▸ Problem description: The records below must be retyped exactly.

(Dataset items)

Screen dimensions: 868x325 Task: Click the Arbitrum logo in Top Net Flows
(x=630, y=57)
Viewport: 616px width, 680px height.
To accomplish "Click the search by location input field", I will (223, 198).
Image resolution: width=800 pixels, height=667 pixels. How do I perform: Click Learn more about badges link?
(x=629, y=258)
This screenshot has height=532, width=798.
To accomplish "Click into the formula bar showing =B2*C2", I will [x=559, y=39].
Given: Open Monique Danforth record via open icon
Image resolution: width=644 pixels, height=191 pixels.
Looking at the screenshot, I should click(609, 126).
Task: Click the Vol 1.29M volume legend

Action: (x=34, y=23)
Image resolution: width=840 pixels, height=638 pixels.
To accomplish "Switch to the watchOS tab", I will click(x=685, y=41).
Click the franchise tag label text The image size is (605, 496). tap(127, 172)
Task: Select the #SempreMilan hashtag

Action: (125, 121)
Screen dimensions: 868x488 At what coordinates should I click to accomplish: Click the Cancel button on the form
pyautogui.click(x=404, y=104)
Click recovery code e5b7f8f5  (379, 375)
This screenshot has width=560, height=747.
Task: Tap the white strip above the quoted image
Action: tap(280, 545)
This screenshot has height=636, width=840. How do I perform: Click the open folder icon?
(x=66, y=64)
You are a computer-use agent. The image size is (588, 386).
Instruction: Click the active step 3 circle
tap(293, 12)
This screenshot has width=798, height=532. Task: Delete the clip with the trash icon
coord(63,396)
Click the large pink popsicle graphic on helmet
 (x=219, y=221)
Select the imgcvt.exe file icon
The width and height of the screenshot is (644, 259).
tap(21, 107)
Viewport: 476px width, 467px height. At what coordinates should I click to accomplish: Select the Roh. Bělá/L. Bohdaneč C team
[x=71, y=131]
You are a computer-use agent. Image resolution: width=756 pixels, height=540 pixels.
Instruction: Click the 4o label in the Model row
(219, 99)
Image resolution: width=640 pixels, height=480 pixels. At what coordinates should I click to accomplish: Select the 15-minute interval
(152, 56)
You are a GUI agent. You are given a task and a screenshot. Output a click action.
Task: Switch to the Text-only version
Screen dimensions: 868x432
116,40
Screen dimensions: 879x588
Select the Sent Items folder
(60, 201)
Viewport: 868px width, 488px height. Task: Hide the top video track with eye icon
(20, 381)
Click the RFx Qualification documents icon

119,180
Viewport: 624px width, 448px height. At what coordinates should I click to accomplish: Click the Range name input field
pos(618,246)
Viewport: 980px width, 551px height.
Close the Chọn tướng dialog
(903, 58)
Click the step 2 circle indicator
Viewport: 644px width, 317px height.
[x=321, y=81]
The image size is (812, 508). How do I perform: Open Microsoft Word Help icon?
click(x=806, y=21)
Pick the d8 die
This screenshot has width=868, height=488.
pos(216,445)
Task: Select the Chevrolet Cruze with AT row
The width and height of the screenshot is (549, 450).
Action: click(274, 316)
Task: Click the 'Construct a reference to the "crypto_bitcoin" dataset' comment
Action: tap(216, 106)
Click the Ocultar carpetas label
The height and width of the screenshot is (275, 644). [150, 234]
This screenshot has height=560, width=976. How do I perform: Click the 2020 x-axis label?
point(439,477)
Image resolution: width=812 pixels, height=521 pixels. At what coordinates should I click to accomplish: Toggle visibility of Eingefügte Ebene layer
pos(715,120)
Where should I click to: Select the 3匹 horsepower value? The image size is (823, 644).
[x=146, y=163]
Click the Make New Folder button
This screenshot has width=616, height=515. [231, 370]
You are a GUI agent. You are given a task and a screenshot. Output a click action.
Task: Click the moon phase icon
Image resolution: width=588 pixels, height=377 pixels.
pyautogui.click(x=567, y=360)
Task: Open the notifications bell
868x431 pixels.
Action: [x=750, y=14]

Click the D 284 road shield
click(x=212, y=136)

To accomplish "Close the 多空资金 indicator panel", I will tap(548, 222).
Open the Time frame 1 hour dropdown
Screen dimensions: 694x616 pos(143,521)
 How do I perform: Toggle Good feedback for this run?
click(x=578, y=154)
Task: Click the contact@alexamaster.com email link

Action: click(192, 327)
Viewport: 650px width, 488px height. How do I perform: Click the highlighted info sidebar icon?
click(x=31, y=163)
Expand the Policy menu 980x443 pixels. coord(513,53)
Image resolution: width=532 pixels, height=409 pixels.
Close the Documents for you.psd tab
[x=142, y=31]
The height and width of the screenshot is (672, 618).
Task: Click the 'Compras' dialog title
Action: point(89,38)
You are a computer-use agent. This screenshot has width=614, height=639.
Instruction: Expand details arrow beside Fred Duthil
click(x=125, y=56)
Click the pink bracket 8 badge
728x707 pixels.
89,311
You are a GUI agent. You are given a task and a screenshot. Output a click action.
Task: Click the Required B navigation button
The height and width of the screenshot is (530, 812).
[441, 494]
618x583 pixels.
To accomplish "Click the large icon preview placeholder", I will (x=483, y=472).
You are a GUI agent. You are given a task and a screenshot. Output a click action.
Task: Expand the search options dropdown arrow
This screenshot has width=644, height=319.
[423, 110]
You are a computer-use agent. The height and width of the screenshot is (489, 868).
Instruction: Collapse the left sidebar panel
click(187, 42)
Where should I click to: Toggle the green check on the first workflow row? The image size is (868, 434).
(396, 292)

▸ Response for this exercise:
Screen dimensions: 868x325 Task: Click the Arbitrum logo in Top Net Flows
(x=630, y=57)
Viewport: 616px width, 680px height.
To accomplish "Click the search by location input field", I will (223, 198).
Image resolution: width=800 pixels, height=667 pixels. How do I perform: Click Learn more about badges link?
(x=629, y=258)
This screenshot has height=532, width=798.
To accomplish "Click into the formula bar showing =B2*C2", I will [x=559, y=39].
Given: Open Monique Danforth record via open icon
Image resolution: width=644 pixels, height=191 pixels.
Looking at the screenshot, I should click(609, 126).
Task: Click the Vol 1.29M volume legend

Action: (x=34, y=23)
Image resolution: width=840 pixels, height=638 pixels.
To accomplish "Switch to the watchOS tab", I will click(x=685, y=41).
Click the franchise tag label text The image size is (605, 496). tap(127, 172)
Task: Select the #SempreMilan hashtag

Action: (125, 121)
Screen dimensions: 868x488 At what coordinates should I click to accomplish: Click the Cancel button on the form
pyautogui.click(x=404, y=104)
Click recovery code e5b7f8f5  (379, 375)
This screenshot has width=560, height=747.
Task: Tap the white strip above the quoted image
Action: tap(280, 545)
This screenshot has height=636, width=840. How do I perform: Click the open folder icon?
(x=66, y=64)
You are a computer-use agent. The image size is (588, 386).
Instruction: Click the active step 3 circle
tap(293, 12)
This screenshot has width=798, height=532. Task: Delete the clip with the trash icon
coord(63,396)
Click the large pink popsicle graphic on helmet
 (x=219, y=221)
Select the imgcvt.exe file icon
The width and height of the screenshot is (644, 259).
tap(21, 107)
Viewport: 476px width, 467px height. At what coordinates should I click to accomplish: Select the Roh. Bělá/L. Bohdaneč C team
[x=71, y=131]
You are a computer-use agent. Image resolution: width=756 pixels, height=540 pixels.
Instruction: Click the 4o label in the Model row
(219, 99)
Image resolution: width=640 pixels, height=480 pixels. At what coordinates should I click to accomplish: Select the 15-minute interval
(152, 56)
You are a GUI agent. You are given a task and a screenshot. Output a click action.
Task: Switch to the Text-only version
Screen dimensions: 868x432
116,40
Screen dimensions: 879x588
Select the Sent Items folder
(60, 201)
Viewport: 868px width, 488px height. Task: Hide the top video track with eye icon
(20, 381)
Click the RFx Qualification documents icon

119,180
Viewport: 624px width, 448px height. At what coordinates should I click to accomplish: Click the Range name input field
pos(618,246)
Viewport: 980px width, 551px height.
Close the Chọn tướng dialog
(903, 58)
Click the step 2 circle indicator
Viewport: 644px width, 317px height.
[x=321, y=81]
The image size is (812, 508). How do I perform: Open Microsoft Word Help icon?
click(x=806, y=21)
Pick the d8 die
This screenshot has width=868, height=488.
pos(216,445)
Task: Select the Chevrolet Cruze with AT row
The width and height of the screenshot is (549, 450).
Action: click(274, 316)
Task: Click the 'Construct a reference to the "crypto_bitcoin" dataset' comment
Action: tap(216, 106)
Click the Ocultar carpetas label
The height and width of the screenshot is (275, 644). [150, 234]
This screenshot has height=560, width=976. How do I perform: Click the 2020 x-axis label?
point(439,477)
Image resolution: width=812 pixels, height=521 pixels. At what coordinates should I click to accomplish: Toggle visibility of Eingefügte Ebene layer
pos(715,120)
Where should I click to: Select the 3匹 horsepower value? The image size is (823, 644).
[x=146, y=163]
Click the Make New Folder button
This screenshot has width=616, height=515. [231, 370]
You are a GUI agent. You are given a task and a screenshot. Output a click action.
Task: Click the moon phase icon
Image resolution: width=588 pixels, height=377 pixels.
pyautogui.click(x=567, y=360)
Task: Open the notifications bell
868x431 pixels.
Action: [x=750, y=14]

Click the D 284 road shield
click(x=212, y=136)

To accomplish "Close the 多空资金 indicator panel", I will tap(548, 222).
Open the Time frame 1 hour dropdown
Screen dimensions: 694x616 pos(143,521)
 How do I perform: Toggle Good feedback for this run?
click(x=578, y=154)
Task: Click the contact@alexamaster.com email link

Action: click(192, 327)
Viewport: 650px width, 488px height. How do I perform: Click the highlighted info sidebar icon?
click(x=31, y=163)
Expand the Policy menu 980x443 pixels. coord(513,53)
Image resolution: width=532 pixels, height=409 pixels.
Close the Documents for you.psd tab
[x=142, y=31]
The height and width of the screenshot is (672, 618).
Task: Click the 'Compras' dialog title
Action: point(89,38)
You are a computer-use agent. This screenshot has width=614, height=639.
Instruction: Expand details arrow beside Fred Duthil
click(x=125, y=56)
Click the pink bracket 8 badge
728x707 pixels.
89,311
You are a GUI agent. You are given a task and a screenshot. Output a click action.
Task: Click the Required B navigation button
The height and width of the screenshot is (530, 812).
[441, 494]
618x583 pixels.
To accomplish "Click the large icon preview placeholder", I will (x=483, y=472).
You are a GUI agent. You are given a task and a screenshot. Output a click action.
Task: Expand the search options dropdown arrow
This screenshot has width=644, height=319.
[423, 110]
You are a computer-use agent. The height and width of the screenshot is (489, 868).
Instruction: Collapse the left sidebar panel
click(187, 42)
Where should I click to: Toggle the green check on the first workflow row? The image size is (868, 434).
(396, 292)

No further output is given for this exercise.